How to Reduce Weight for Men

Men who carry extra weight, especially around their waist, are at an increased risk for Type 2 diabetes, high blood pressure, heart disease and stroke. But they have nature on their side if they want to lose weight. Genetically, men tend to have less fat than women, more testosterone and more muscle tissue. This makeup makes it easier for them to lose weight -- as long as they do it right. Weight loss should happen at a gradual pace. Fad diets that drastically reduce caloric intake should be avoided because they can lead to weight gain, metabolic disorders, yo-yo dieting and nutritional deficiencies.

Instructions

    • 1

      Lose weight at the rate of 1 to 2 pounds per week. According to the U.S. National Library of Medicine, this is a healthy weight-loss rate. Since a pound is 3,500 calories, you can lose a pound per week by cutting 500 calories from your daily diet. Cutting 1,000 daily calories leads to a weekly loss of 2 pounds. You should not consume less than 1,500 calories daily without medical supervision.

    • 2

      Take on healthy eating habits that you can maintain over a long period of time. Make healthy eating part of your new lifestyle. Avoid saturated fats, sugary sodas, caffeine and alcohol. Men tend to prefer meat over carbohydrates. By limiting fatty meats such as pork and beef and by eating lean cuts of meat such as chicken, fish and turkey, you can reduce your caloric intake. Consume protein from plant sources such as raw nuts and legumes. Get your carbohydrates from foods such as brown rice and whole-wheat pasta instead of from simple carbohydrates such as white bread and white rice. Include unsaturated, heart-healthy fats such as olive oil and canola oil. Drink water to stay hydrated and to promote digestive health.

    • 3

      Avoid skipping meals because this triggers your body's famine alert, making it hold onto fat instead of eliminating it. Eat five to six, small portions per day to provide your body with constant nutrition and to stimulate your metabolism and eliminate cravings. Examples of small meals include a peanut butter or turkey sandwich on whole-wheat bread with a glass of skim milk or a side salad with broiled chicken breast.

    • 4

      Go swimming, jogging, walking or biking to increase your metabolism and burn calories. Train at a moderate intensity -- breathing heavily but not gasping for air. Add variety by training on the elliptical machine or stair-climber, or participate in group sports such as basketball or soccer. Work your way up to 45 minutes of exercise, three days a week. Endurance sports will help burn calories and are an essential part of getting rid of excess weight.

    • 5

      Add strength training exercises to your workout routine. Beef up your muscle tissue because it speeds up your resting metabolic rate and will add muscle tone. Adapt a whole-body routine that trains your arms, legs, chest, shoulders, back and stomach. Use a combination of free weights, weightlifting machines and your own body weight. Increase the amount of weight you lift as you get stronger.

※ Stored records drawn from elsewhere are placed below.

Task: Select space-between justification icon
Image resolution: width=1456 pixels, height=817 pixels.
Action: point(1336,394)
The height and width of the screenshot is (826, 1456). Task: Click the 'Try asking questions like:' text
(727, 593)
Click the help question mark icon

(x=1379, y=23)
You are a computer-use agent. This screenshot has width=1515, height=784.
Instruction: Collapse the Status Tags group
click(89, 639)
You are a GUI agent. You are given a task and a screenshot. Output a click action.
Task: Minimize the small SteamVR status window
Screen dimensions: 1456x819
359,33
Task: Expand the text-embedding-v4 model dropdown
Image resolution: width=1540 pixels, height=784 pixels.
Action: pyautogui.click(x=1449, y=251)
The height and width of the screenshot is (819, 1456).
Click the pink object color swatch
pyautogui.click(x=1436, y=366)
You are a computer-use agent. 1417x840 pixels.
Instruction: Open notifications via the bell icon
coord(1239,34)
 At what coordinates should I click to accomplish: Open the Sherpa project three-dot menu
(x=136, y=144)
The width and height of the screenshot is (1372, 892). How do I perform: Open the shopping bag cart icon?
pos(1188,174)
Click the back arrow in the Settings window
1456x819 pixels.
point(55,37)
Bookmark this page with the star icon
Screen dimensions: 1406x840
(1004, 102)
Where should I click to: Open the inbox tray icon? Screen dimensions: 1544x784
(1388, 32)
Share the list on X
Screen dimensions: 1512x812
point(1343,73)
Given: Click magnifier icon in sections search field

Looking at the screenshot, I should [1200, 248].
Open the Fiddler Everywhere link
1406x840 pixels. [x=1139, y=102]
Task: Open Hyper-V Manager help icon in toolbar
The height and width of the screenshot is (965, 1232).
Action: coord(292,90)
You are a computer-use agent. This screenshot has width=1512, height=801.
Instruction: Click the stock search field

Again, train three days a week, 45 minutes per day.

    • 6

      Perform strength training exercises such as biceps curls and triceps extensions for your arms. Do weighted squats and lunges for your legs. Tone your stomach with crunches and reverse crunches. Do overhead dumbbell presses for your shoulders, push-ups for your chest and dead-lifts for your back. Use heavy weights that will exert your muscles. Breaking down your muscle results in more muscle mass. The more muscle tissue you have, the more fat you will burn.

    • 7

      Get seven to nine hours of sleep per night. When you sleep your body repairs itself so your waking hours are more productive. Lack of sleep can bring on cravings and result in overeating.